Positive Forecast For Real Estate Markets
Steady Gains Predicted For Next Three Years
The Urban Land Institute predicts "favorable" conditions for the next three years for all real estate markets, including residential and commercial.
Real estate markets will continue making steady, though not spectacular, gains through the rest of 2015 and all of the next two years, the Urban Land Institute Center for Capital Markets and Real Estate reported recently.
Twice a year, the ULI releases a Real Estate Consensus Forecast, basically a set of predictions that looks three years into the future about the residential, commercial, industrial and other real estate markets.
The ULI derives its information from a survey of leading economists and analysts, and executives of real estate investment, advisory and research firms. The ULI said its latest report isn't quite as bullish as the forecast it released in April, but it does predict three more years of "favorable real estate conditions."
Single-family housing starts will increase to 745,000 in 2015, 842,000 in 2016, and 900,000 in 2017, but still remain below the 20-year average, the ULI said in its most recent report.
Home price increases are expected to slow over the next three years, from 5.0 percent in 2015, to 4.3 percent in 2016, to 3.9 percent in 2017. ULI's April report predicts a more upbeat assessment of housing starts in 2015 and 2016, while the forecast for 2017 is unchanged.
Commercial real estate prices are projected to rise by 10.0 percent in 2015, and then drop to a 6.0 percent increase in 2016. Price growth will decline farther in 2017, to 4.5 percent.
Widespread Spending Gains in All Building Sectors
Construction spending data for the month of August clearly show a building boom is well under way, the Associated General Contractors of America reports.
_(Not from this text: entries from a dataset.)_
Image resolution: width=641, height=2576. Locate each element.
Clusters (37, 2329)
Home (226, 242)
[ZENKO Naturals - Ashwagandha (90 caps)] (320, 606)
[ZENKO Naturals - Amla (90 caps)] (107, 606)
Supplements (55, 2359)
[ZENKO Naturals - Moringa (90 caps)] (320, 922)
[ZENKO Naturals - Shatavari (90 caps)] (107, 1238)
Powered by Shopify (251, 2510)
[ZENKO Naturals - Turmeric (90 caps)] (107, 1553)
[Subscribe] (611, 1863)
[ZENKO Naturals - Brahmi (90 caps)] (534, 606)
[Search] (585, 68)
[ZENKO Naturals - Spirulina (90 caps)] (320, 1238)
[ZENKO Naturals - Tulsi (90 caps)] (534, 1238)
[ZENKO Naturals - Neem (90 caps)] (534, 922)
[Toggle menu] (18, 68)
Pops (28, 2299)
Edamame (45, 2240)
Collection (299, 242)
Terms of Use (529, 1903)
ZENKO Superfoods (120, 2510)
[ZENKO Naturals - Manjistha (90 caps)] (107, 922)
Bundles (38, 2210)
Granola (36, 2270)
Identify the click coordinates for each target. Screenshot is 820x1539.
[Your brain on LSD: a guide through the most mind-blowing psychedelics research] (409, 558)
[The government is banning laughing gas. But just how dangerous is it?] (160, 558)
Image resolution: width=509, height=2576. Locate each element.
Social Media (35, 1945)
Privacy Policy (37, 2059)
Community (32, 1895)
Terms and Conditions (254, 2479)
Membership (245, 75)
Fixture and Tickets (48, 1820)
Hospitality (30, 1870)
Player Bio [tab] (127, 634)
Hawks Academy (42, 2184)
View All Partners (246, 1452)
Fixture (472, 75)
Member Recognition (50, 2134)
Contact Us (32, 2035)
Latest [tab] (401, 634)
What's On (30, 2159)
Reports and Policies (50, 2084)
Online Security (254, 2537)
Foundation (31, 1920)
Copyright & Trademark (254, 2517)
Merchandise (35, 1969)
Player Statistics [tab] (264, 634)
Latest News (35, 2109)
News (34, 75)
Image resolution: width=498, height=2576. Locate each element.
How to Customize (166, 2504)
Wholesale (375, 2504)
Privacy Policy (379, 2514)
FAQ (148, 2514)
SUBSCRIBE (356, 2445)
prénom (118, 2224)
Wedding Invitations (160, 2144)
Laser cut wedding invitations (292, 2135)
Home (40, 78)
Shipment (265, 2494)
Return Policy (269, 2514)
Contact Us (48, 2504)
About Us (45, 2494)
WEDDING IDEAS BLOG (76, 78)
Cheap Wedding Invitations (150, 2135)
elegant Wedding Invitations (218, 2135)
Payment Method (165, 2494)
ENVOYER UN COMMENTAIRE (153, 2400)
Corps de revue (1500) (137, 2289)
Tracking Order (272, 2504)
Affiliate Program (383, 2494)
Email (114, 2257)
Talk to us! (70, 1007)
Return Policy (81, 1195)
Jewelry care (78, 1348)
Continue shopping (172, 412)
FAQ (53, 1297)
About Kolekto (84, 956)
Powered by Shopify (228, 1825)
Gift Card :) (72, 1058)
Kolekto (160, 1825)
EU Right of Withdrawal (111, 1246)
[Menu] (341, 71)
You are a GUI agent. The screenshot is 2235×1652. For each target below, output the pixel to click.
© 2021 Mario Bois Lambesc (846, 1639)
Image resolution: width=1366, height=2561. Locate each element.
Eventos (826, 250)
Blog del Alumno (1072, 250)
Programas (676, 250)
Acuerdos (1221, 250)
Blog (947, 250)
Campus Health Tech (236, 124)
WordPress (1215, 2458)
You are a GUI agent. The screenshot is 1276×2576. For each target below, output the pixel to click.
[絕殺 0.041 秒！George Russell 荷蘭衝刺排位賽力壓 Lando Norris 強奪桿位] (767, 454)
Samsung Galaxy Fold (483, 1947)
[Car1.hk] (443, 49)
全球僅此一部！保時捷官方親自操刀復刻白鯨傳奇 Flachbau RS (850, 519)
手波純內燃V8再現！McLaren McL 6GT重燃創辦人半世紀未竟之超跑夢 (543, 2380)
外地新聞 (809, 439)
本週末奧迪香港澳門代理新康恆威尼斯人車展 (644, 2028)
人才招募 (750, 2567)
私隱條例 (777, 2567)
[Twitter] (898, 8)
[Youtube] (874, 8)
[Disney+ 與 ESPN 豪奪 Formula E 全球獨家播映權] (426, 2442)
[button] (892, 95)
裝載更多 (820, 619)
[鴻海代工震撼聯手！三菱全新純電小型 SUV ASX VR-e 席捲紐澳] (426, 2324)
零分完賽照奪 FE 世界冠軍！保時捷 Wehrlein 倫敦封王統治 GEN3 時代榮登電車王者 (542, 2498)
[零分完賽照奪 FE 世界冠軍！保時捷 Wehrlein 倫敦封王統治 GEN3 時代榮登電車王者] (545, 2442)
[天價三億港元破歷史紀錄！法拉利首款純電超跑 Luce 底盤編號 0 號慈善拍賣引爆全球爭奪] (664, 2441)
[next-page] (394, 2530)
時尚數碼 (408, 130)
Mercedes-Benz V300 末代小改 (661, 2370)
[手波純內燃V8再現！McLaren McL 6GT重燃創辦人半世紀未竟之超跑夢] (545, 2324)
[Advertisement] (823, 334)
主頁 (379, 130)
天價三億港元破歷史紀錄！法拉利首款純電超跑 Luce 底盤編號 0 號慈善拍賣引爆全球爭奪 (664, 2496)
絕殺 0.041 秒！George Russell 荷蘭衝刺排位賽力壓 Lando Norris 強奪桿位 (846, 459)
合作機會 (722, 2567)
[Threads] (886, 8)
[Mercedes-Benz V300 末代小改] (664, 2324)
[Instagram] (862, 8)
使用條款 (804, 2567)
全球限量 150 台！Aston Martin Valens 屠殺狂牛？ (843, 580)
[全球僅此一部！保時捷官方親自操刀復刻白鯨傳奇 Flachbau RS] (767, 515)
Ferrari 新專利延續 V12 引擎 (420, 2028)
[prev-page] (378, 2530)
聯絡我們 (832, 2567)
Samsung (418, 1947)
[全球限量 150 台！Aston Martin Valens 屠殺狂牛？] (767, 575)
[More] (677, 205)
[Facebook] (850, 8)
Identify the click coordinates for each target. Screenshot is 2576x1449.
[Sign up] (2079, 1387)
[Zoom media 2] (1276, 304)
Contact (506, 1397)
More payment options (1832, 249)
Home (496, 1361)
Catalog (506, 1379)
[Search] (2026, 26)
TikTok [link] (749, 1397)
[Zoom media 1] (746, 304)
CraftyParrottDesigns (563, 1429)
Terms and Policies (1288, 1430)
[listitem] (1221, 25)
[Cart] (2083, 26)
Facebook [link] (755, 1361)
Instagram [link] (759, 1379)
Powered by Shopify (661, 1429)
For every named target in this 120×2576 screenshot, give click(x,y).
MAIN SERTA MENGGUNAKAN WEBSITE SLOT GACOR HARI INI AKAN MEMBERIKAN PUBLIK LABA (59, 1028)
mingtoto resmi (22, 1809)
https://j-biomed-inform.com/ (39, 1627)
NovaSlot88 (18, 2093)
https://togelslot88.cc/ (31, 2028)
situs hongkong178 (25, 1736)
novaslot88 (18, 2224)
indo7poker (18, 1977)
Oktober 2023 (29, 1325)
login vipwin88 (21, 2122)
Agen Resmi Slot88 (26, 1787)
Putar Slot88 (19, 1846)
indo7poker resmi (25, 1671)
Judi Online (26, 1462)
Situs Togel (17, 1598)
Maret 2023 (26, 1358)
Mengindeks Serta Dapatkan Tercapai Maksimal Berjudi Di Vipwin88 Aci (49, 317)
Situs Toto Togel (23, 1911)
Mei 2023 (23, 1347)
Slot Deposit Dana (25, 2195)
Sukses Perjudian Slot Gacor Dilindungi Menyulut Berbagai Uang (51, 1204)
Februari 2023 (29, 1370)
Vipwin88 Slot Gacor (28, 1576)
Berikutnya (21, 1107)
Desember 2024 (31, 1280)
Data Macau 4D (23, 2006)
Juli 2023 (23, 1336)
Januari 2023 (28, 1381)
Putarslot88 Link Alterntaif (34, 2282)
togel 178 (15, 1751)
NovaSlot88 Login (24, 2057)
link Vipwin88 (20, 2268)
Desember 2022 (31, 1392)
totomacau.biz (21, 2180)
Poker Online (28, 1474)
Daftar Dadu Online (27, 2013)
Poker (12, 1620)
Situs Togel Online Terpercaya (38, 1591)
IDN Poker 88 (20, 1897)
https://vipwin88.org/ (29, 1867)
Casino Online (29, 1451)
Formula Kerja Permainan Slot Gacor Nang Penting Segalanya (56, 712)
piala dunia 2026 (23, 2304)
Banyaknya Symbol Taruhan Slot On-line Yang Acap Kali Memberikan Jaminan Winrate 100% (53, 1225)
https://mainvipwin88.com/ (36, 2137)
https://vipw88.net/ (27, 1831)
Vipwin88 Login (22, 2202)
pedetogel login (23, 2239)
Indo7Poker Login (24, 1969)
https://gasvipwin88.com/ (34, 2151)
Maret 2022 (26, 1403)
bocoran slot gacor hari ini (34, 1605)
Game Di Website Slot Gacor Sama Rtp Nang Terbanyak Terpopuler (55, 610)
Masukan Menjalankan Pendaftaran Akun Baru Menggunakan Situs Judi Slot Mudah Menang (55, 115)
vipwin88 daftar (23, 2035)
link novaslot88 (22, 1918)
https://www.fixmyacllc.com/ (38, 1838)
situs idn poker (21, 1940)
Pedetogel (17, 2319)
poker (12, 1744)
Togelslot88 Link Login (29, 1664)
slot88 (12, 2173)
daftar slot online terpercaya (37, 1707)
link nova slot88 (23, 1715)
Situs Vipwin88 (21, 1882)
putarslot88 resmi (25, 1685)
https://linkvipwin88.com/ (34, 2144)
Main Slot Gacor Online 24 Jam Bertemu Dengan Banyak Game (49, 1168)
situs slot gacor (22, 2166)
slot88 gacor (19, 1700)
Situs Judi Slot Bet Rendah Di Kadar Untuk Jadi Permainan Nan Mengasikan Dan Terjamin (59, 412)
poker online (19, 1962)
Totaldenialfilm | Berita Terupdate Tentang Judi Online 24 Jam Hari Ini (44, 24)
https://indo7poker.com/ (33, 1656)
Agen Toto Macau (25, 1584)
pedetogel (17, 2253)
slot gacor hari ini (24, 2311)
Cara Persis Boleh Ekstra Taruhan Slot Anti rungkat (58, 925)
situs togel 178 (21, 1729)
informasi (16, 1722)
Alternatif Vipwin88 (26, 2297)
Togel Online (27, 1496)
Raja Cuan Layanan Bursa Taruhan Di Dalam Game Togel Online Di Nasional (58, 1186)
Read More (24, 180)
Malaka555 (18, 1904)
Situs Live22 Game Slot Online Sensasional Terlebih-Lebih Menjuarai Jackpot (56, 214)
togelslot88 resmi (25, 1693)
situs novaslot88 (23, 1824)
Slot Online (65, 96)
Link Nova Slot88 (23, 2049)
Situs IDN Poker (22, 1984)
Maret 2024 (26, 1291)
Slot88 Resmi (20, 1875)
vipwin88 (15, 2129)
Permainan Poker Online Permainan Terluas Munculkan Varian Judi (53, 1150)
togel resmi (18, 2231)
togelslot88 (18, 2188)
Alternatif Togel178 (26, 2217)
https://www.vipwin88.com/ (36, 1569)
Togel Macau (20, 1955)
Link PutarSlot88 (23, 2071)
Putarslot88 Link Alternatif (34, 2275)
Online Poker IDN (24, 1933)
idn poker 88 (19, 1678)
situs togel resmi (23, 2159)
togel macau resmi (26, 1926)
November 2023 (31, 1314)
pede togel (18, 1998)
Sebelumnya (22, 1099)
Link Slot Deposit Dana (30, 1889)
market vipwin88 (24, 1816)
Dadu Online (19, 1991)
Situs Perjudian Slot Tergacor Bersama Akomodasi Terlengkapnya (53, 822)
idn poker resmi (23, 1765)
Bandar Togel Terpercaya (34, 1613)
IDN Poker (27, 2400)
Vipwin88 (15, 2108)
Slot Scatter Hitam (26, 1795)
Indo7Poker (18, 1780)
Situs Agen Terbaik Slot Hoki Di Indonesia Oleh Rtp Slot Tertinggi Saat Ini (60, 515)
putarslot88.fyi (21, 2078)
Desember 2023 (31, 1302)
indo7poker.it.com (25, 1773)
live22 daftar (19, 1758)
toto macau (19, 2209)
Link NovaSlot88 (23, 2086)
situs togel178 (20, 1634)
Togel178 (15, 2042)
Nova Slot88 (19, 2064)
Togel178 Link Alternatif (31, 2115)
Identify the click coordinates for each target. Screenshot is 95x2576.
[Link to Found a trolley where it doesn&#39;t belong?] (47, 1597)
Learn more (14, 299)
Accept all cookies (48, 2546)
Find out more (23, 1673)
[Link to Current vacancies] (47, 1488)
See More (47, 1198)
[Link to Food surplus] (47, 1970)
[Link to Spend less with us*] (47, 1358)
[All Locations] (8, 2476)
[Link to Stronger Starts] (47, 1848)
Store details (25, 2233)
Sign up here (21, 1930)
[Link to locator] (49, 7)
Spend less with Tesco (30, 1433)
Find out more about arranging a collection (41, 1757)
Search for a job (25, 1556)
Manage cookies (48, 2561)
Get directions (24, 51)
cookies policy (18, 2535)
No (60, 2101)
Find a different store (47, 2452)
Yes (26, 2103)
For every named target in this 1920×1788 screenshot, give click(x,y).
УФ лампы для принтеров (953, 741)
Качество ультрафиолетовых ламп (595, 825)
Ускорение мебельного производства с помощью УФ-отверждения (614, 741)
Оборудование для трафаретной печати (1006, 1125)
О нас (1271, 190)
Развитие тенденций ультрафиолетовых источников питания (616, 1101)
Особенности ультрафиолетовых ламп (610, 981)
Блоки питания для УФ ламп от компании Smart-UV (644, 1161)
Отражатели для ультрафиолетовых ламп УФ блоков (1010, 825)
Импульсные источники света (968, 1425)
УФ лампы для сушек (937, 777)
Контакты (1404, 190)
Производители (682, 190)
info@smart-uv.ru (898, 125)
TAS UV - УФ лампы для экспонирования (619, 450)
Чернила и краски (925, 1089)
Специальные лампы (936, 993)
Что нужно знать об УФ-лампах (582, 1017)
"There were widespread monthly and year-over-year gains in August for all major construction categories - private nonresidential, residential and public," Ken Simonson, chief economist for the AGC, said. "Activity in all three categories has been accelerating recently and should continue rising into 2016."
Simonson cautioned, however, that this can only happen if contractors are able to find enough workers with qualified building trades skills.
Construction spending in August came to $1.086 trillion, the highest spending amount since May 2008. This is 0.7 percent above the July total, and 13.7 percent better than August 2014, which is the best year-to-year result since March 2006.
Private nonresidential spending in August grew 0.2 percent from July, and is up 16.9 percent compared to the same month in 2014. Private residential spending increased 1.3 percent for the month, and 16.1 percent year-to-year. Public construction spending rose 0.5 percent from July to August, and has expanded 7 percent from a year ago.
"There has been exceptionally strong growth in manufacturing, lodging and apartment construction all year," Simonson said. "More recently, office, health care, highway and educational structures have rebounded as well."
AGC officials cautioned, though, that 86 percent of construction firms reportedly are having a hard time hiring qualified workers, shortages that are likely to worsen as demand for building services grows.
"While it is great to see growing demand for construction, many firms won't benefit if they don't have enough workers to get the job done," Stephen E. Sandherr, chief executive officer of the AGC, said. "Without a better approach to attracting and preparing future construction workers, construction projects are likely to get more expensive and take longer to complete."